$ \cos(2 \pi x)$, $ \cos(4 \pi x)$, $ \cos(8 \pi x)$, $ \cos(16 \pi x)$, and $ \cos(32 \pi x)$ are all nonpositive

Question

$ \cos(2 \pi x)$, $ \cos(4 \pi x)$, $ \cos(8 \pi x)$, $ \cos(16 \pi x)$, and $ \cos(32 \pi x)$ are all nonpositive. What is the smallest positive $ x$?

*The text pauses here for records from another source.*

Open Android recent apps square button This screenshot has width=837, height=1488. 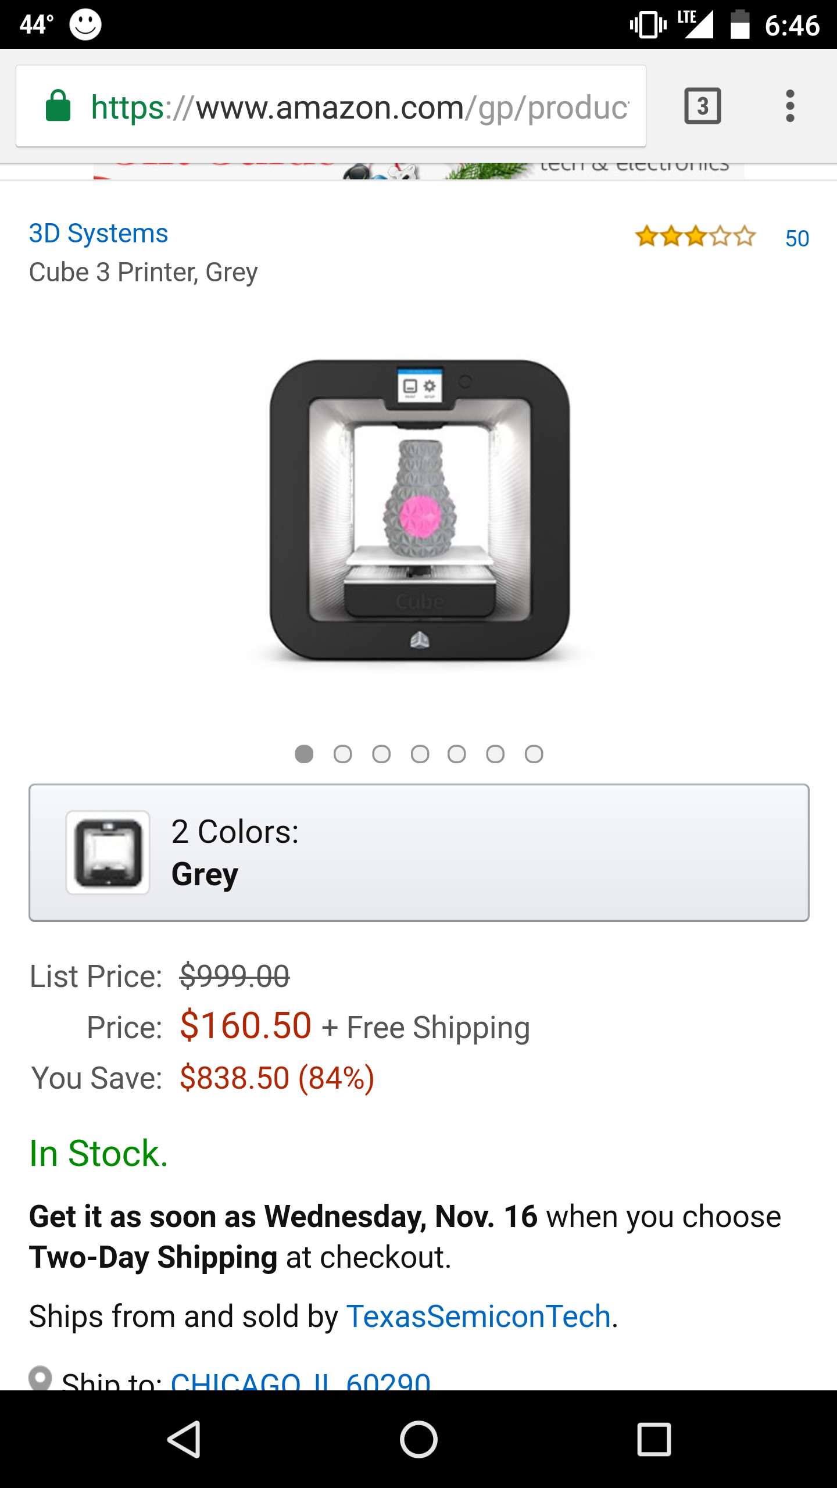click(x=654, y=1439)
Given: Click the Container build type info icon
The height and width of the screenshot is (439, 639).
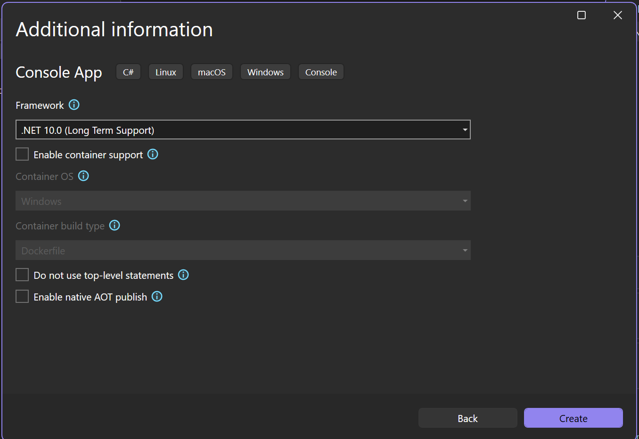Looking at the screenshot, I should [x=115, y=226].
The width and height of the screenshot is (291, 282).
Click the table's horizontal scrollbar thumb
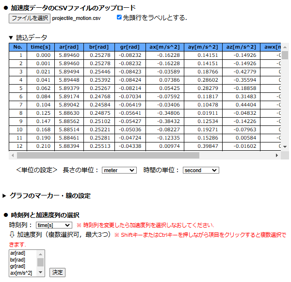pyautogui.click(x=107, y=156)
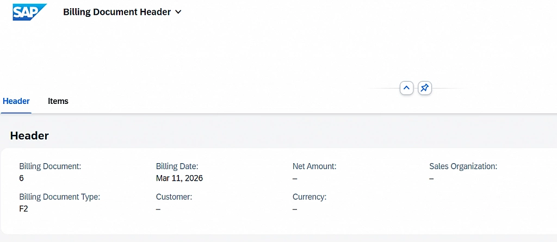Click the Customer label
This screenshot has height=242, width=557.
(x=174, y=197)
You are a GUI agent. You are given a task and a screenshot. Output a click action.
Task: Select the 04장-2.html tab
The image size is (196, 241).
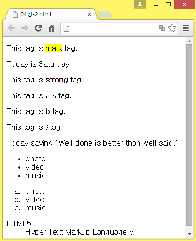pos(51,14)
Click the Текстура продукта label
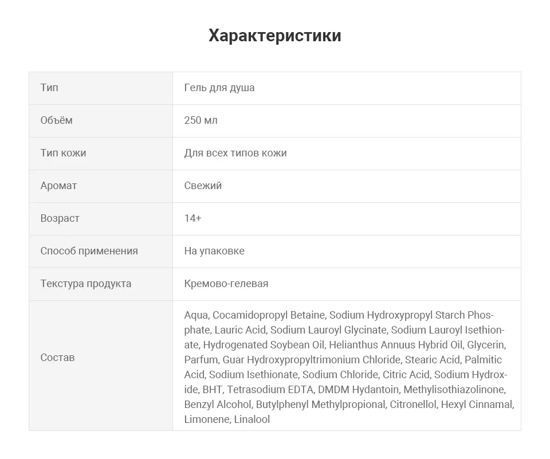 point(85,284)
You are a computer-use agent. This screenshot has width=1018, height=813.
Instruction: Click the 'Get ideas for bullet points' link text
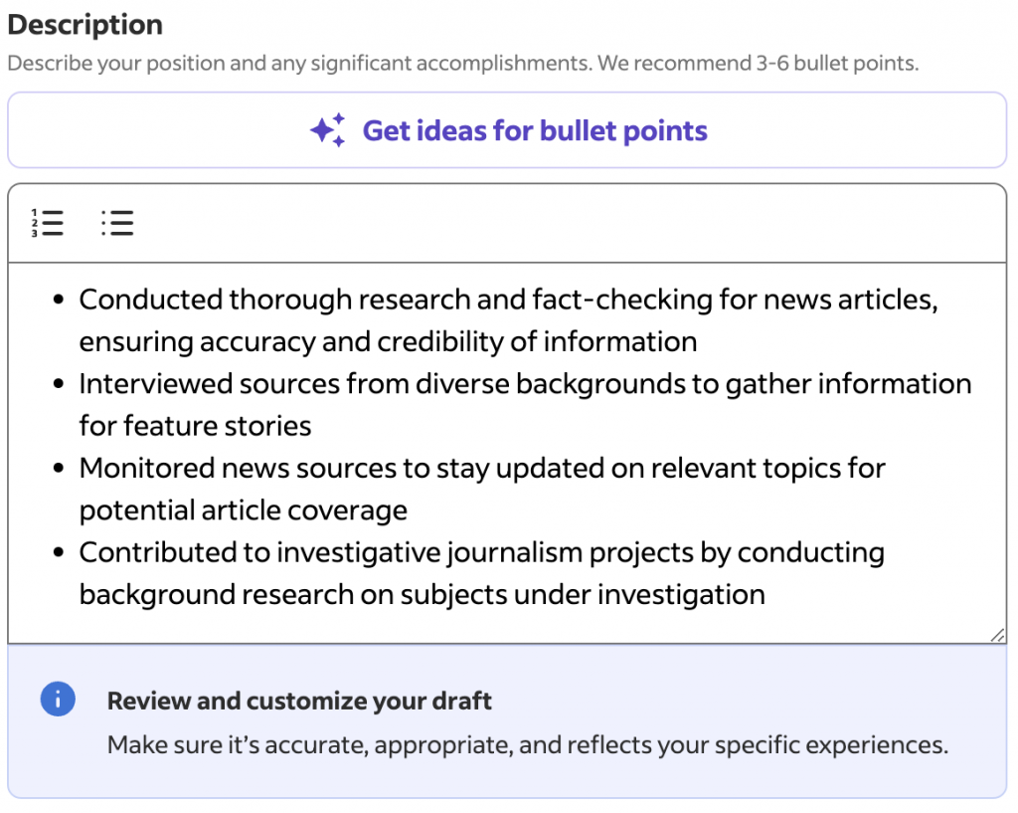pyautogui.click(x=536, y=130)
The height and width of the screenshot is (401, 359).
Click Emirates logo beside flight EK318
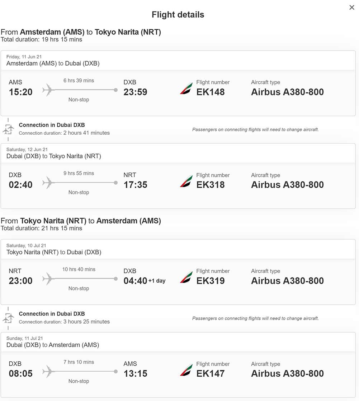pyautogui.click(x=186, y=182)
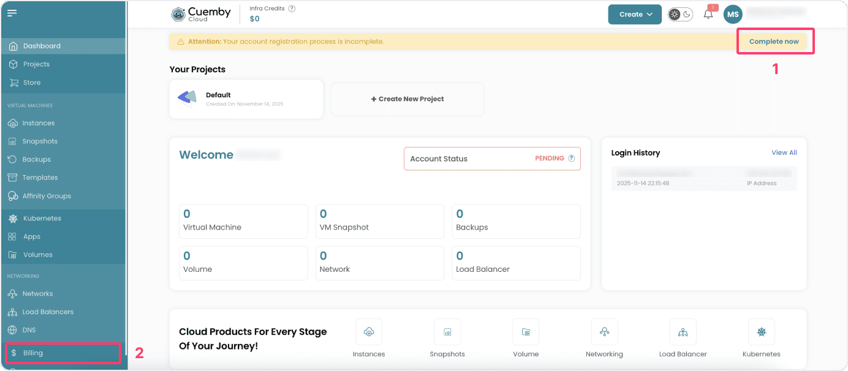
Task: Click the Load Balancer product icon
Action: (683, 332)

I tried ranges for each of cos(?)..that did not work

Answer 1

Assuming $x\in(0,1)$, let the binary representation of $x$ be $\overline{0.a_1a_2a_3\dots}_2$

The condition that $\cos(2\pi x)\le0$ is equivalent to that $(a_1,a_2)=(0,1)\text{ or }(1,0)$ (or technically $x=\frac34$, but note that $\frac34=0.10111\dots_2$)

Similarly the rest are equivalent to that $(a_2,a_3),(a_3,a_4),\dots,(a_5,a_6)\in\left\{(0,1),(1,0)\right\}$, and one may see that the smallest such $x$ is $0.010101_2$ or $\frac{21}{64}$.